Il locale veniva aperto al pubblico alle due del pomeriggio per chiudersi a mezzanotte inoltrata. Lo spettacolo si componeva generalmente di una pellicola a svolgimento drammatico o fantastico, di una breve visione documentaria e di una scena comica. Il tutto durava circa trenta minuti: in complesso oltre venti rappresentazioni al giorno! L’eco del successo si trasmisse rapidamente nei punti più eccentrici della città. La ressa del pubblico non era limitata solo nell’interno, ma il portico ne era letteralmente stipato. Benchè un servizio di pubblica sicurezza regolasse l’afflusso, quasi tutti i giorni si registrava qualche battibecco e qualche contusione… però nulla di grave.

Nella realizzazione di quello che allora era il mio sogno, avevo voluto considerare il cinematografo sotto tutti gli aspetti, e compresi che sarebbe divenuto un potente ausilio nella scuola, mezzo efficace per la conoscenza e la storia di tutti i paesi del mondo. Fin d’allora si potevano leggere nel mio locale queste massime: “come il tramvai è la carrozza di tutti, il cinematografo è il teatro di tutti”. Sin da quel tempo ciò si dimostrò vero: tutte le categorie sociali assistevano alle rappresentazioni con minima spesa divertendosi un mondo ed in perfetta comunità. Non per nulla un altro cartello diceva: “Il cinematografo è la scuola e l’educazione dell’avvenire”. L’avvenire, in fondo, mi ha dato ragione; ma purtroppo non sempre.
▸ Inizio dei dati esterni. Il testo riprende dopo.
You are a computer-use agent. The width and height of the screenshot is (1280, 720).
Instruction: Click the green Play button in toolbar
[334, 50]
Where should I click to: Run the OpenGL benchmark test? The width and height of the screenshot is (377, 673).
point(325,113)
Una delle priorità di Alberini era trovare qualche novità per sorprendere ed attirare il pubblico, e fu così che al Cinema Moderno arrivò il cinema sonoro (forse ispirato al successo del Phono-Cinéma-Théâtre, ma questa è una idea tutta mia):

L’esperimento avvenne a Roma, sempre nel 1904. In un locale oggi scomparso, all’angolo di Santa Maria Maggiore con via Merulana, e cioè all’Arena Italia, dove era stato innalzato all’ombra di un grande pino un piccolo palcoscenico. Fu lì che Ettore Petrolini cantò alcune canzoni del tempo, mentre la macchina da presa e un grammofono riprendevano, contemporaneamente, l’una le mosse, l’altro la voce. Petrolini fu allora compensato con duecento lire e qualche giorno dopo il pubblico l’ammirò sullo schermo del Cinema Moderno, dove per l’occasione erano stati tesi vari fili elettrici, ben visibili quanto inutili, finte pile e condensatori, il tutto per impressionare il buon pubblico della nuova sensazionale invenzione.
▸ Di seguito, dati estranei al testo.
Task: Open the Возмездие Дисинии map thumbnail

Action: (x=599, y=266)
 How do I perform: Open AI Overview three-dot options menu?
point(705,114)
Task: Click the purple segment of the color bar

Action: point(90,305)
Non è la prima volta che sento parlare di questo palcoscenico dell’Arena Italia, teatro di posa dei primi film di Alberini… Andiamo indietro nel tempo fino al 1914. Il nostro testimone è rientrato in redazione per scrivere il pezzo sulla prima visione a Barcellona (Spagna) di Histoire d’un Pierrot, produzione Celio, messa in scena di Mario Caserini, interpreti Francesca Bertini, Leda Gys, Emilio Ghione:

Ricordo che più o meno dieci anni fa, il mio carissimo amico il cav. Alberini cui nessuno può togliere il vanto di essere stato il papà (ahi, quanto prolifico!) dell’industria cinematografica italiana, volle riprodurre in film l’Histoire d’un Pierrot. In Italia non v’era ancora nessun teatro di posa: solo in Roma, fuori Porta San Giovanni, si stava costruendo per conto dell’Alberini quel primo teatro che fu poi… la culla della Cines.

Dove eseguire la cinematografia? … Incontro all’antica basilica di S. Maria Maggiore v’era una specie di caffè-concerto all’aperto; un largo spiazzo, poche fratte di mortella all’ingiro, qualche alberello rachitico… e, nel fondo, il palcoscenico dalla pittura scolorata e un vecchio pianoforte avvezzo alle intemperie… Fu là che il cav. Alberini portò la sua macchina da presa e che venne eseguito il primo negativo della Histoire d’un Pierrot. Vi era anche Mario Caserini; Pierrot era Bianca Visconti, Pochinet Mario Caserini.

Ma il negativo non venne mai pubblicato… Si era pensato che sarebbe stato facile regolarsi con i diritti d’autore, ma invece… (ricorda, comm. Re Riccardi?) la richiesta fu troppo gravosa per allora che il cinematografo era ai sui primi passi (che buoni garretti ha ora, eh?…) e il negativo venne sepolto nel fondo di un armadio.

Peccato… Su questa versione di l’Histoire d’un Pierrot, primo film della ditta Alberini & Santoni ho scritto tanto tempo fa… nel 2008. Adesso la domanda è: che fine ha fatto il film “sonoro” interpretato da Ettore Petrolini? Quanti film sono stati girati sul palcoscenico dell’Arena Italia?